The escalation of the variable mortgage reference will result in an increase in installments of up to 6,000 euros in the most recent loans.

“It is very possible that we are about to reach the ceiling or the maximum level of the Euribor and, in a few months, we could begin to see decreases in the values ??of this indicator,” says Simone Colombelli, the portal’s director of mortgages. For now the path of increases does not stop. The European Central Bank (ECB) is expected to raise interest rates another 25 points at its meeting in late July, taking rates to 4.25%. In any case, inflation in the euro zone is slowly coming to a head, so rates above 5% are not expected, as in the US.

With the current rates, to calculate the increase in a loan that was closed last year, it is necessary to calculate the installments that were paid at the beginning of the life of the loan, with a Euribor of 0.852% in June 2022, and those that will be paid with 4,001%.

In the case of a variable mortgage of 150,000 euros at 30 years with a Euribor 0.99%, it goes from a fee of 542.65 euros to paying 804.41 euros, based on calculations with the simulator of the Spanish Mortgage Association ( AHE). Thus, the mortgaged person faces an increase of 262 euros per month or 3,144 euros per year.

For a mortgage of 300,000 euros over 30 years, the figures double. With the same conditions, the fee jumps from 1,085.31 euros to 1,608.82. The increase is 523.51 euros per month or just under 6,300 euros per year.

Both cases refer to recently constituted mortgages. In mortgages where years of payment have already been covered, the jumps are not so high. CaixaBank, the main entity in Spain, recently pointed out that its clients have an average mortgage of 67,000 euros and the installments grow by 90 euros per month.

With the slower rate of monetary policy, Colombelli points out that the Euribor gaps have been narrowing. If in the summer of last year there were jumps from one point from one month to another, now progress has been made at rates of one tenth since February, with greater stability. “By the end of the year we will see the Euribor cap and the cap on the increase in prices, which will not be very far from what we have now in the market,” analyzes the expert.

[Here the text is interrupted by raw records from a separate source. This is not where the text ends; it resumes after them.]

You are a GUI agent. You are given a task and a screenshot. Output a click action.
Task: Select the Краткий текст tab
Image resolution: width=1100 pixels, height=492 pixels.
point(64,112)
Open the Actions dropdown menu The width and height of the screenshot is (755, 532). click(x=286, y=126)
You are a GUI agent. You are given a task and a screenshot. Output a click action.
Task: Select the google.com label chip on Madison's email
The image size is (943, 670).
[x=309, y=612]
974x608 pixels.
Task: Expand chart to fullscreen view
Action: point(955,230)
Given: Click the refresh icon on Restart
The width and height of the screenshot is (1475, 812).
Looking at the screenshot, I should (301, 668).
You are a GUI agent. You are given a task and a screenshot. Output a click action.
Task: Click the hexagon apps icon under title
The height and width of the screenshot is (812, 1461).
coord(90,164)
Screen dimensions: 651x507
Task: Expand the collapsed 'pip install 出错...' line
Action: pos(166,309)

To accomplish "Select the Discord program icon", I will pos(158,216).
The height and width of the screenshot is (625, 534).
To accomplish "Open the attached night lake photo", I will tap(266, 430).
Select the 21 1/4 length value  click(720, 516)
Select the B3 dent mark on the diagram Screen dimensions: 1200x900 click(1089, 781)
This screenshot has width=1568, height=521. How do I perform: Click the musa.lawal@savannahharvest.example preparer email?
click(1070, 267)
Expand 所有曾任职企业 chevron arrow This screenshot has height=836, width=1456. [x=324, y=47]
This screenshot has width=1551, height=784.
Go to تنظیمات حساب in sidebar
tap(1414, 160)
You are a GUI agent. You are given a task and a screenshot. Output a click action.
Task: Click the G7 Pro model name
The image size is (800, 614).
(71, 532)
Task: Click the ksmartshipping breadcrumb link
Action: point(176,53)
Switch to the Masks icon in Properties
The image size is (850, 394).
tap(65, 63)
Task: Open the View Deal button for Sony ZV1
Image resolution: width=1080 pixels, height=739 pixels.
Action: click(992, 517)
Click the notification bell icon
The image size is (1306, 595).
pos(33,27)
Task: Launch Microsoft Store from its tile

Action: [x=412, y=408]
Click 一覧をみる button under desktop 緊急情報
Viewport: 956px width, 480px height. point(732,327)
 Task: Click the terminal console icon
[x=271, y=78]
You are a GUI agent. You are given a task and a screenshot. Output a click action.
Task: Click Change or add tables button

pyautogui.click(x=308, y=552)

The increase in the cost of financing will reduce operations in the market, they anticipate from iAhorro, since prices are not moderating. Given the panorama, it is recommended to opt for a mixed mortgage, which offers rates of 2.5% TIN in the fixed tranche, one point below the 100% fixed, and wait for the Euribor to drop when the variable tranche arrives, at 5, 10 or 15 years depending on the characteristics of the credit.